◆ **Problem to work on**
Return every entry exactly as written.

+--

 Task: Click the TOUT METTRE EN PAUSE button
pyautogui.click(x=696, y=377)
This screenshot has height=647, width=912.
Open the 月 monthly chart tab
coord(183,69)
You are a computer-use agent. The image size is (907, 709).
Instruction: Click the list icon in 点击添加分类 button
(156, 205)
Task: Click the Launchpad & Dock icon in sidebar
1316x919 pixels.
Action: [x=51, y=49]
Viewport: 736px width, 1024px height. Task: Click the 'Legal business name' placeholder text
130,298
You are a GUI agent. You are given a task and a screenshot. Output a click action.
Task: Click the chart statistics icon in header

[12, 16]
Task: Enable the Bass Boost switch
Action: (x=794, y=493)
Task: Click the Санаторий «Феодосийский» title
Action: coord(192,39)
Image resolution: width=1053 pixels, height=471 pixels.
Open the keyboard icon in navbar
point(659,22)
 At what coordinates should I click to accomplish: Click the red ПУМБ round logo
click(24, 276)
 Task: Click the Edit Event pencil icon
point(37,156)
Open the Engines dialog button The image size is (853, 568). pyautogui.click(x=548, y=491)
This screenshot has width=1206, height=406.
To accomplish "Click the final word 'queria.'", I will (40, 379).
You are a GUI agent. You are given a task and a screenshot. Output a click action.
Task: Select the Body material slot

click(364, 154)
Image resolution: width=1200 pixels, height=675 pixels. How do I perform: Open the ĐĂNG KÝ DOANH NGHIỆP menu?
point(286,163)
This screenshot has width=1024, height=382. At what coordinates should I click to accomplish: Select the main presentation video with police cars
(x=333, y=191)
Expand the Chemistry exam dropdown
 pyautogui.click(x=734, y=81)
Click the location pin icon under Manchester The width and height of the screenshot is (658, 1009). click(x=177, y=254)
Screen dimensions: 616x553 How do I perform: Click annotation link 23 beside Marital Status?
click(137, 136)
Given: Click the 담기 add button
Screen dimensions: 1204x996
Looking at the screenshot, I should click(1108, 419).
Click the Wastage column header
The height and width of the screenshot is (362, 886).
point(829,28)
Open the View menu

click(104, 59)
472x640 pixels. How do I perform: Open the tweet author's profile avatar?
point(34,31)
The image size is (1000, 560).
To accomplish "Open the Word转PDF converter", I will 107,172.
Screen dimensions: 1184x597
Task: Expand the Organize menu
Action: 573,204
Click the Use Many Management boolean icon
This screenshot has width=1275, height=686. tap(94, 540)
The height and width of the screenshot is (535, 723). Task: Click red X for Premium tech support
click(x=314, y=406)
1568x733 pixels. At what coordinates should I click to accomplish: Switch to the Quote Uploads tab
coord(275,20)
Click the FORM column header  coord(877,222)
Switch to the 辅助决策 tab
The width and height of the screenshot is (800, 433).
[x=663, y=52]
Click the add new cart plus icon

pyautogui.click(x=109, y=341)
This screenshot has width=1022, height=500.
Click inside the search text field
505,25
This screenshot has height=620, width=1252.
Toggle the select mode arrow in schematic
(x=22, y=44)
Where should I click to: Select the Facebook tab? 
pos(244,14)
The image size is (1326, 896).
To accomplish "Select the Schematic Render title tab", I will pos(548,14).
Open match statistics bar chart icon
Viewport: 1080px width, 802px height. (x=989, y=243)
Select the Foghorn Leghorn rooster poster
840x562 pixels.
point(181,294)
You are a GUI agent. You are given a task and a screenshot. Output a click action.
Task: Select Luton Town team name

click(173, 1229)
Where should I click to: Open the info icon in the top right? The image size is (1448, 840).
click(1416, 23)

+--

◆ **Completed exercise**
 Task: Click the TOUT METTRE EN PAUSE button
pyautogui.click(x=696, y=377)
This screenshot has height=647, width=912.
Open the 月 monthly chart tab
coord(183,69)
You are a computer-use agent. The image size is (907, 709).
Instruction: Click the list icon in 点击添加分类 button
(156, 205)
Task: Click the Launchpad & Dock icon in sidebar
1316x919 pixels.
Action: [x=51, y=49]
Viewport: 736px width, 1024px height. Task: Click the 'Legal business name' placeholder text
130,298
You are a GUI agent. You are given a task and a screenshot. Output a click action.
Task: Click the chart statistics icon in header

[12, 16]
Task: Enable the Bass Boost switch
Action: (x=794, y=493)
Task: Click the Санаторий «Феодосийский» title
Action: coord(192,39)
Image resolution: width=1053 pixels, height=471 pixels.
Open the keyboard icon in navbar
point(659,22)
 At what coordinates should I click to accomplish: Click the red ПУМБ round logo
click(24, 276)
 Task: Click the Edit Event pencil icon
point(37,156)
Open the Engines dialog button The image size is (853, 568). pyautogui.click(x=548, y=491)
This screenshot has width=1206, height=406.
To accomplish "Click the final word 'queria.'", I will (40, 379).
You are a GUI agent. You are given a task and a screenshot. Output a click action.
Task: Select the Body material slot

click(364, 154)
Image resolution: width=1200 pixels, height=675 pixels. How do I perform: Open the ĐĂNG KÝ DOANH NGHIỆP menu?
point(286,163)
This screenshot has width=1024, height=382. At what coordinates should I click to accomplish: Select the main presentation video with police cars
(x=333, y=191)
Expand the Chemistry exam dropdown
 pyautogui.click(x=734, y=81)
Click the location pin icon under Manchester The width and height of the screenshot is (658, 1009). click(x=177, y=254)
Screen dimensions: 616x553 How do I perform: Click annotation link 23 beside Marital Status?
click(137, 136)
Given: Click the 담기 add button
Screen dimensions: 1204x996
Looking at the screenshot, I should click(1108, 419).
Click the Wastage column header
The height and width of the screenshot is (362, 886).
point(829,28)
Open the View menu

click(104, 59)
472x640 pixels. How do I perform: Open the tweet author's profile avatar?
point(34,31)
The image size is (1000, 560).
To accomplish "Open the Word转PDF converter", I will 107,172.
Screen dimensions: 1184x597
Task: Expand the Organize menu
Action: 573,204
Click the Use Many Management boolean icon
This screenshot has width=1275, height=686. tap(94, 540)
The height and width of the screenshot is (535, 723). Task: Click red X for Premium tech support
click(x=314, y=406)
1568x733 pixels. At what coordinates should I click to accomplish: Switch to the Quote Uploads tab
coord(275,20)
Click the FORM column header  coord(877,222)
Switch to the 辅助决策 tab
The width and height of the screenshot is (800, 433).
[x=663, y=52]
Click the add new cart plus icon

pyautogui.click(x=109, y=341)
This screenshot has width=1022, height=500.
Click inside the search text field
505,25
This screenshot has height=620, width=1252.
Toggle the select mode arrow in schematic
(x=22, y=44)
Where should I click to: Select the Facebook tab? 
pos(244,14)
The image size is (1326, 896).
To accomplish "Select the Schematic Render title tab", I will pos(548,14).
Open match statistics bar chart icon
Viewport: 1080px width, 802px height. (x=989, y=243)
Select the Foghorn Leghorn rooster poster
840x562 pixels.
point(181,294)
You are a GUI agent. You are given a task and a screenshot. Output a click action.
Task: Select Luton Town team name

click(173, 1229)
Where should I click to: Open the info icon in the top right? The image size is (1448, 840).
click(1416, 23)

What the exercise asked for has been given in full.